◆ Task item
Retype each line of the listing. Do not alter anything.

::::::::::

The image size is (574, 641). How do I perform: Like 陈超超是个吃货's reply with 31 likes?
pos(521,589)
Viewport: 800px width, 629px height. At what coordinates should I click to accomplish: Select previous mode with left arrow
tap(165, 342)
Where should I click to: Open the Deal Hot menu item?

::::::::::

◆ Output of the exercise
The image size is (574, 641). How do I perform: Like 陈超超是个吃货's reply with 31 likes?
pos(521,589)
Viewport: 800px width, 629px height. At what coordinates should I click to accomplish: Select previous mode with left arrow
tap(165, 342)
Where should I click to: Open the Deal Hot menu item?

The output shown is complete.